K-Bereit
Positiv Sound/Negativ Beat
EK Product
As half of Cobalt 60, Dominique Lallement’s work is definitively part of mid to late 90s electro; an industrial mixtape or compilation of the era would be incomplete without a track from the Jean Luc DeMeyer voiced project. Probably not a surprise then that Lallement’s current project K-Bereit hearkens back to the sound of that decade, albeit stripped down to a leaner, meaner iteration. The duo’s second album Positiv Sound/Negativ Beat stays in a single lane across its eleven tracks and three remixes, forgoing variety in its headlong pursuit of an aggressively single-minded aesthetic.

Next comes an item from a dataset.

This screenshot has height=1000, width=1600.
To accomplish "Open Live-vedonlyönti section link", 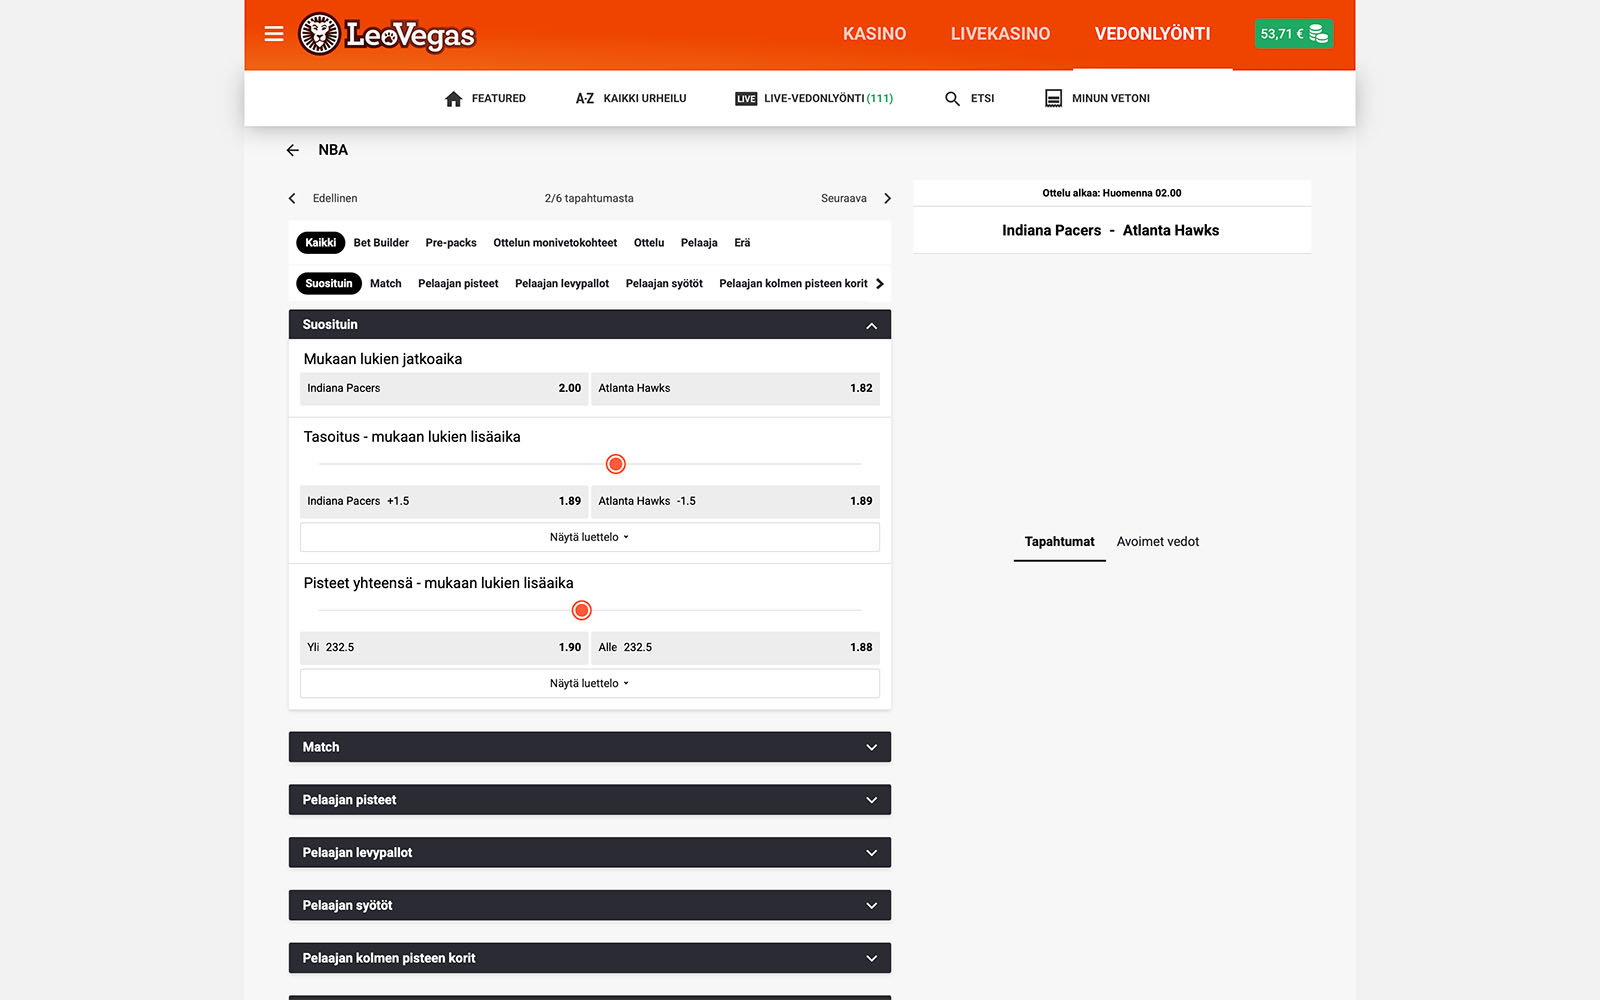I will 814,99.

With the understanding that Lallement and his collaborator Fréd Sebastien are mostly interested in doing one thing, and one thing well, Positiv Sound/Negativ Beat has plenty to offer. The classic EBM tropes woven into their first release Distort Neural Unit are still riding shotgun here, although kept at arm’s length from the overall sound. Opener “Lesson One” is only a few arrangement choices away from being a new oldschool track, the four on the floor drums and distorted bass tweaked and distorted enough in the mix to keep them from taking on that subgenre’s signifiers. That trend continues throughout the running length of the disc, with “On the Way” and the Human Steel remix of “Lesson One” cleaving closest to full-on body music.
I’m reminded of Empirion and perhaps middle-era X Marks the Pedwalk in some ways when listening to the record, in that it finds a compromise between straight EBM and electro-industrial, minus the smoothed out techno moves of the former acts. There’s a leanness to the songs: while never thin-sounding they’re kept relatively simple, allowing the rhythm to do most of the talking with leads and Lallement’s vocals puntuating. The hooks aren’t what stand out, it’s the relentless pace of the album that makes the biggest impression on multiple listens. “Fist of Fire” and “Plug & Play” aren’t completely distinguishable from one another, but their push adequately makes up for any repetition in their structure. That said, the occasional curve-ball, such as the piano breakdown in the appropriately named “Start Running” proves welcome when it does appear. For all of their relentlessness K-Bereit seem to understand that in the absence of any counterpoint, just going forward hard and fast can quickly inure the listener to the power of the beat.
I could probably spend another couple hundred words drawing comparisons between K-Bereit and similar-minded acts (they have some of recent Portion Control’s snarling density, and fall in line with Autodafeh’s take on 242’s legacy) but that’s ultimately doing something of a disservice to Positiv Sound/Negativ Beat. For all the trainspotting, this is ultimately the work of one of a very few acts still exploring a specific and unique junction of various electronic sounds that happened some 15 years ago. The high points of the record indicate that there’s still some solid work to be done with beat-oriented electro-industrial; K-Bereit aren’t reinventing the wheel, but they’ve put a solid engine behind it and know how to drive it.